When I run R from the command line:
> library(ggplot2)
...
> path.package('ggplot2')
[1] "/home/yang/R/x86_64-pc-linux-gnu-library/2.13/ggplot2"
> .libPaths()
[1] "/home/yang/R/x86_64-pc-linux-gnu-library/2.13"
[2] "/usr/local/lib/R/site-library"
[3] "/usr/lib/R/site-library"
[4] "/usr/lib/R/library"
> Sys.getenv('R_LIBS_USER')
[1] "~/R/x86_64-pc-linux-gnu-library/2.13"
(Note: that environment variable actually doesn't exist when I check from my shell.)
But from RStudio Server running on the same box, and after logging in as the same user:
> path.package('ggplot2')
[1] "/home/yang/R/library/ggplot2"
> .libPaths()
[1] "/home/yang/R/library" "/usr/local/lib/R/site-library"
[3] "/usr/lib/R/site-library" "/usr/lib/R/library"
[5] "/usr/lib/rstudio-server/R/library"
> Sys.getenv('R_LIBS_USER')
[1] "/home/yang/R/library"
Can you explain why these are different by default? Is this an RStudio customization? (Why?) Thanks in advance.
Direct answer from the source:
http://support.rstudio.org/help/discussions/questions/204-r-libpaths-difference-between-rstudio-and-command-line-r
Hi there,
Yes, we have a custom R_LIBS_USER setting which is intended to make it easier to upgrade the server to a new version of R without requiring that every user rename their library directory and/or re-build their packages. That way the administrator can do an upgrade without fearing that they'll break their user's working environment (realize that this could also be accomplished by writing an upgrade script that does the requisite rename/rebuild for each user).

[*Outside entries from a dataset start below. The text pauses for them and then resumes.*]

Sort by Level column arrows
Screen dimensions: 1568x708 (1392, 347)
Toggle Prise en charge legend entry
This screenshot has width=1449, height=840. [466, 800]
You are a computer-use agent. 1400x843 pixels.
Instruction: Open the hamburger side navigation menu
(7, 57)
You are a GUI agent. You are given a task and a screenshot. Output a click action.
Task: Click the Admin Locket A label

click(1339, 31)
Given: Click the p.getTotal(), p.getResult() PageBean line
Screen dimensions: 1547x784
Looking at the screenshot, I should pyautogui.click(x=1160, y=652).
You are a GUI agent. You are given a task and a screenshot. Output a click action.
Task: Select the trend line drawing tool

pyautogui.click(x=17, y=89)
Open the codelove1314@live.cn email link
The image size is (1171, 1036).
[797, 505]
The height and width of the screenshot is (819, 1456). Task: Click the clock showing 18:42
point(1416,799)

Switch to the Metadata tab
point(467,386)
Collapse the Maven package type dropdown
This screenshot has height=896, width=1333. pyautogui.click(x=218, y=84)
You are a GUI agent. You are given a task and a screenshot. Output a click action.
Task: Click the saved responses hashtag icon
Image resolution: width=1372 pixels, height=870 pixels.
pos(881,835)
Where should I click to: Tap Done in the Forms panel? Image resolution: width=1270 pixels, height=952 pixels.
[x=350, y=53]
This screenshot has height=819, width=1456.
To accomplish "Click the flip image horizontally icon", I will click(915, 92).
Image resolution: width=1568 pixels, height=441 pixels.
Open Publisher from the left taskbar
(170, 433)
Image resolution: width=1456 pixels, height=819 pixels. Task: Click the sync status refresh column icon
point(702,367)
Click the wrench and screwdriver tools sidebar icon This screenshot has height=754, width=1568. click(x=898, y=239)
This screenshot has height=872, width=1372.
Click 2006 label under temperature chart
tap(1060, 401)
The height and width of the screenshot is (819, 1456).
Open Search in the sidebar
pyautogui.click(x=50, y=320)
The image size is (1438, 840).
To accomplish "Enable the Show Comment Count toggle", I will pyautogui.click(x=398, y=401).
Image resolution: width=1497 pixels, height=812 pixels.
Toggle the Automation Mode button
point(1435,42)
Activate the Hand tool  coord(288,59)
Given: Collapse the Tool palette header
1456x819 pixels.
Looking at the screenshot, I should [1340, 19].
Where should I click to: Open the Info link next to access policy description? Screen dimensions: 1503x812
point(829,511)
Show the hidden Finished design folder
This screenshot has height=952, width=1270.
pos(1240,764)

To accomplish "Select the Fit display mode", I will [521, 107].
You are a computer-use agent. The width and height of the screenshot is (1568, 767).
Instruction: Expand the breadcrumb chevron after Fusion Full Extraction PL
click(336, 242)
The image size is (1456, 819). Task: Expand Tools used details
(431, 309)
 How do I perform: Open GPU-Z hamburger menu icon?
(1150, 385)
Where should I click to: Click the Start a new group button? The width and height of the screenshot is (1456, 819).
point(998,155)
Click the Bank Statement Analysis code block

Fully agree that this isn't necessarily desirable in all cases. Here is what you can do to work around it:
The Rtudio Server R_LIBS_USER is controlled by the following setting in /etc/rstudio/rsession.conf:
r-libs-user=~/R/library
This variable supports the same wildcarding as R_LIBS_USER (as described here: http://stat.ethz.ch/R-manual/R-patched/library/base/html/libPaths.html) so you could change this to the following to make RStudio behave just like console R:
r-libs-user=~/R/%p-library/%v
(note I believe that is the right syntax to reproduce the directory shown in your output above but you'll definitely want to double check that)
Hope that clears things up and that you can get things configured as you'd like. Let us know if you have other questions or if this doesn't work as described.
J.J.
A quick googling got me here:
http://support.rstudio.org/help/discussions/problems/868-how-to-configure-libpaths
so it looks like RStudio uses its own libs, set in /etc/rstudio/rsession.conf. Why? Who knows.